1. Field of the Invention:
This invention relates to a gland packing box composed in a shaft seal part of a hydraulic machine, and more particularly to a structure of a gland packing box suppressing the power loss as much as possible while enhancing the lubricating function and cooling function of the seal part.
2. Description of the Prior Art:
As a general conventional structure of a gland packing, the construction as shown in FIG. 20 is known. In the drawing, numeral 100 is a packing box formed at an end of, for example, a pump casing, 101 is a neck bushing, 103A, 103B are gland packings, 104 is a packing gland, and 105 is a rotary shaft, in which the gland packings 103A, 103B are pressed in the axial direction with a specified tightening pressure by the neck brshing 101 inserted deep in the packing box 100 and the packing gland 104 with the end part set in the opening of packing box 100, thereby maintaining a sealing for the rotary shaft 105.

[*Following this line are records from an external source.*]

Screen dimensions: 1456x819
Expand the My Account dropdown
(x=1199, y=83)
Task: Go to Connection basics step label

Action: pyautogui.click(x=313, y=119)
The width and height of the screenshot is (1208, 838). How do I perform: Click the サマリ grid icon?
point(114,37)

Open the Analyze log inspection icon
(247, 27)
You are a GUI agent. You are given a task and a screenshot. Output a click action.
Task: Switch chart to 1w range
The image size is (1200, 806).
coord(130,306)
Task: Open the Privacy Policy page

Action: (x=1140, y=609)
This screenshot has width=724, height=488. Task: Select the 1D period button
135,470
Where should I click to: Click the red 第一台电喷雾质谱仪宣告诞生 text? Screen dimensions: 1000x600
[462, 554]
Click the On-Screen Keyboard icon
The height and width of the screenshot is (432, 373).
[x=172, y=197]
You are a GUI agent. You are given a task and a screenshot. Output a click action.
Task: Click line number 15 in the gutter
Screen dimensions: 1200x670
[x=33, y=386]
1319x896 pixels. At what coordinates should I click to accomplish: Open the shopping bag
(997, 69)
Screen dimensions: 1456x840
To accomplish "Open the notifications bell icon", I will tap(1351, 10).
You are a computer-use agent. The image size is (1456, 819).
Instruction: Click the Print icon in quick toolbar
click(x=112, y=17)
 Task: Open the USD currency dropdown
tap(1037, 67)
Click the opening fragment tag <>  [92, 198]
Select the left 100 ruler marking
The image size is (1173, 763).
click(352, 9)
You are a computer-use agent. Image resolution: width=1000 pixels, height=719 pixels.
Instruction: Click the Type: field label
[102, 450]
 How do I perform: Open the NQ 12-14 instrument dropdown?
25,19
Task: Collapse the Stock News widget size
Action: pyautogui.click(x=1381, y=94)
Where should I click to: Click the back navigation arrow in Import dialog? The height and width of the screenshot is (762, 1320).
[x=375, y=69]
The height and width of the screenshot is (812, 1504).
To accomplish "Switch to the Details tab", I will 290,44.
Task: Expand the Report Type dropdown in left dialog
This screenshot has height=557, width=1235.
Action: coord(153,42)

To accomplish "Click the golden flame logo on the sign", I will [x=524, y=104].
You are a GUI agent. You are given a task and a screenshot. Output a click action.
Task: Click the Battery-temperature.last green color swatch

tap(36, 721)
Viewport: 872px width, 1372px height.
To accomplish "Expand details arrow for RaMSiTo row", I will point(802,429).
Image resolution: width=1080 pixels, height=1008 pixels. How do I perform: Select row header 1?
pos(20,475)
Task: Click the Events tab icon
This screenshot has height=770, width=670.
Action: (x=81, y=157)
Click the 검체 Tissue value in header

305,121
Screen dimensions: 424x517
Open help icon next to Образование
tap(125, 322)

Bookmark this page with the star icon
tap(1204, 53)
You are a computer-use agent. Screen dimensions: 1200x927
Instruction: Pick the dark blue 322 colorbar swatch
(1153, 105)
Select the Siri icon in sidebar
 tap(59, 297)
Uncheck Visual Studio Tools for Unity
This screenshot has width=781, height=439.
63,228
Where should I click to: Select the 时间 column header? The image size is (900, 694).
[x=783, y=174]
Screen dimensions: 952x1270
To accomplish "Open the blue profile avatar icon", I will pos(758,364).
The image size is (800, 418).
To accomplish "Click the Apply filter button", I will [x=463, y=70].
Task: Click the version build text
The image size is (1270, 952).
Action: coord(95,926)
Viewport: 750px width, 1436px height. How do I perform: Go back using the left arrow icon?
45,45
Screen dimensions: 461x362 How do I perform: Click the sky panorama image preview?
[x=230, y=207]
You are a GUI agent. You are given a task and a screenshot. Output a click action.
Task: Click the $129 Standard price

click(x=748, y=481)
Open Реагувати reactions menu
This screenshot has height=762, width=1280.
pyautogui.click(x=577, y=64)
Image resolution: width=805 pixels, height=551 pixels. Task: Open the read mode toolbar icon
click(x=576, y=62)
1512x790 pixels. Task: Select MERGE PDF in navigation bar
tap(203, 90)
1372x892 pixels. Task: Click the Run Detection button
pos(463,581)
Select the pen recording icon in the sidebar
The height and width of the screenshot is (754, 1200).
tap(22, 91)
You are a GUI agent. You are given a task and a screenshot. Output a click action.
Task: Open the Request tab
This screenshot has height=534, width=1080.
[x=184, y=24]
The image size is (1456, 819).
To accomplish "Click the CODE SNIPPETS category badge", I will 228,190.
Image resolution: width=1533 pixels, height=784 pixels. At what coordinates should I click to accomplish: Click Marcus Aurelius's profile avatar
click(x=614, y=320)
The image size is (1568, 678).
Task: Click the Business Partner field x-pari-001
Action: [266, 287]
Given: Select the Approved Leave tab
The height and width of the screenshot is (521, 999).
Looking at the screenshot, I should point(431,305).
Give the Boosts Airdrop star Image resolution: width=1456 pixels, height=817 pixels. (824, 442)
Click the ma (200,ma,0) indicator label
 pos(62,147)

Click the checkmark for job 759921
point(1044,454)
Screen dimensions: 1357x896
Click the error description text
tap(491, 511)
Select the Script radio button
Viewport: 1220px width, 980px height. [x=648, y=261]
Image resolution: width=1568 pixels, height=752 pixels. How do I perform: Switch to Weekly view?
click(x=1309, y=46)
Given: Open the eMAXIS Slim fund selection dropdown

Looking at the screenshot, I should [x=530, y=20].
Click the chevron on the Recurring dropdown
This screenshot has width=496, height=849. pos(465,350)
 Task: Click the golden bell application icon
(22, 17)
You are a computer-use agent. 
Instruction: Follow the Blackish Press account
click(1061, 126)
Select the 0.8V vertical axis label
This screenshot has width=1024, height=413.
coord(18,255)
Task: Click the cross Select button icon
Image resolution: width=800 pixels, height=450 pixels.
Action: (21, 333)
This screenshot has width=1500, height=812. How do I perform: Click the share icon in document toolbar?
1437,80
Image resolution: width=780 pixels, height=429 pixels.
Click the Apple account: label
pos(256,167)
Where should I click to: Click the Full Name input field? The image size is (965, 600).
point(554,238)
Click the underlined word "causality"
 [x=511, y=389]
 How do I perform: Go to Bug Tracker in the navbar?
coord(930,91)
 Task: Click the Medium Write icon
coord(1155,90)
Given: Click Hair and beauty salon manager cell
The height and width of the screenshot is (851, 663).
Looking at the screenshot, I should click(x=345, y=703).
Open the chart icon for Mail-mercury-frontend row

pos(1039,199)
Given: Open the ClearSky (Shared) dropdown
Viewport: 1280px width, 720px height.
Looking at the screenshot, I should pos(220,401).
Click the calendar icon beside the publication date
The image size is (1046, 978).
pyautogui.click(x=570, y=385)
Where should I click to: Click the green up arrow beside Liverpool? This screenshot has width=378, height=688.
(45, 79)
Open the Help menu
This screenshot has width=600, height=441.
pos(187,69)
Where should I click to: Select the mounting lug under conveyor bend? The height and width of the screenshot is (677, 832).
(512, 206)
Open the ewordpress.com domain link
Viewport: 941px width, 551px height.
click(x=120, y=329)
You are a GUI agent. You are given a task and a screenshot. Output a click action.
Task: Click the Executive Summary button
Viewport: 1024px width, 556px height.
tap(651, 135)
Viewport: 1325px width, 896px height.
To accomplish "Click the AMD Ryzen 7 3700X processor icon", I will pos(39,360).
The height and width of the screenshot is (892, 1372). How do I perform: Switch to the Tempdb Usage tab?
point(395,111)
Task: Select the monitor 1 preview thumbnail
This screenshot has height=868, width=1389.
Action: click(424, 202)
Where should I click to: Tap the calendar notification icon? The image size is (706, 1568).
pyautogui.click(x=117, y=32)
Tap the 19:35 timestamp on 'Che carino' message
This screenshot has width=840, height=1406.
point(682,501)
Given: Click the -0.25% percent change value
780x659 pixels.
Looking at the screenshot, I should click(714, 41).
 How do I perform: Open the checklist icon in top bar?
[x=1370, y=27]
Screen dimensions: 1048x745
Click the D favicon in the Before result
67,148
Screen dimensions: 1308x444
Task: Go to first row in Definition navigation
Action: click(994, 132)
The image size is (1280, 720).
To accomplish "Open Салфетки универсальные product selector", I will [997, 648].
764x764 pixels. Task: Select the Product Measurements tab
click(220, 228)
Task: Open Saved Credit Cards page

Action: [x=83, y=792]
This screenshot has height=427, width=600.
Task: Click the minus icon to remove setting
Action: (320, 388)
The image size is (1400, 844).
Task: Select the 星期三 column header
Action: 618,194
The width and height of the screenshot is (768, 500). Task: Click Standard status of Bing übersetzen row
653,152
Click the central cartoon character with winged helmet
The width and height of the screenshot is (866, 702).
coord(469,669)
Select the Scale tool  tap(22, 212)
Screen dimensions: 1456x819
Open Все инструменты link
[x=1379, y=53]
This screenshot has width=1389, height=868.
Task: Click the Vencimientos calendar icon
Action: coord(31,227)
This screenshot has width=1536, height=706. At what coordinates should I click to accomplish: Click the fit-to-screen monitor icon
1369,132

The structure of the gland packing box is so designed as to prevent abnormal wear of the rotary shaft 105 or seizure of seal part 106 due to dry operation, by allowing fluid from the seal part 106 between the outside of the rotary shaft 105 and the inside of the gland packings 103A, 103B to, and by providing this escaping fluid with a lubricating function and a cooling function.
In the conventional structure of a packing box stated above, however, the gland packing fitting faces 101A, 104A abutting against the gland packings 103A, 103B of the neck bishing 101 and packing gland 104 respectively, are formed in a shape to be perpendicular and uniform to the axial line of the rotary shaft 105, and the gland packing 103A, 103B are held by these packing fitting faces 101A, 104A, so that the axial ends of the gland packings 103A, 103B naturally cross perpendicularly and uniformly to the axial line of the rotary shaft 105.
Therefore, a tiny annular gap 107 formed between the inside of the neck bishing 101 and the outside of the rotary shaft 105 only corresponds to the axial end of the gland packing 103A, and does not overlap with the inside of the gland packing 103A in the circumferential direction.
Accordingly, the escaping fluid functioning as lubricant and coolant is sent into the seal part 106 only through the inner end in the axial direction of the tiny annular gap 107. However, since it is designed to press the inside of the gland packings 103A, 103B to the outside of the rotary shaft 105 and keep a favorable sealing performance by tightening the packing gland 104 in the direction of the neck bushing 101 with a specified tightening pressure, the inside of the gland packings 103A, 103B and the outside of the rotary shaft 105 forming the seal part 106 is in a tight contact state, and it is practically difficult to send the escaping fluid only by the fluid pressure in the casing into such a seal part 106, and the leak flow is diminutively limited, and the lubricating function and cooling function cannot be exhibited effectively.
Still more, if the tightening pressure of the packing gland 104 is excessive, or when the inner peripheral edge of the gland packing 103 projects into the tiny annular gap 107 due to the effect of internal stress of the gland packings 103A, 103B, or the like, this projecting part locally becomes high in density, and the leak flow into the seal part 106 is extremely limited, and the lubricating function and cooling function are lowered, which may lead to problems such as abnormal wear of the rotary shaft, seizure of the seal part due to dry operation, and other troubles.
Such problems also occur in the part of a tiny annular gap 108 formed between the inside of packing gland 104 and the outside of rotary shaft 105 in FIG. 20.
Hence, by forming a cooling jacket 109 on the peripheral wall of the packing box 100, for example, circulating cooling water and forming a passage 110 communicating with the tiny annular gap 108 in the packing gland 104, and introducing through this passage 110, for example, cooling water into the tiny annular gap 108 the cooling effect is. enhanced In spite of these effects, however, since the cooling jacket 109 is only to cool the gland packings 103A, 103B directly, much of a cooling effect on the seal part 106 is not expected, and the lubricating effect is not expected at all.
Incidentally, if the cooling water is led into the tiny annular gap 108 through the passage 110, only the slight portion corresponding to the tiny annular gap 108 or the projecting portion of the gland packing 103B is directly cooled by this cooling water, and the cooling effect and lubricating effect on the seal part 106 cannot be expected as in the case of the cooling jacket 109 above.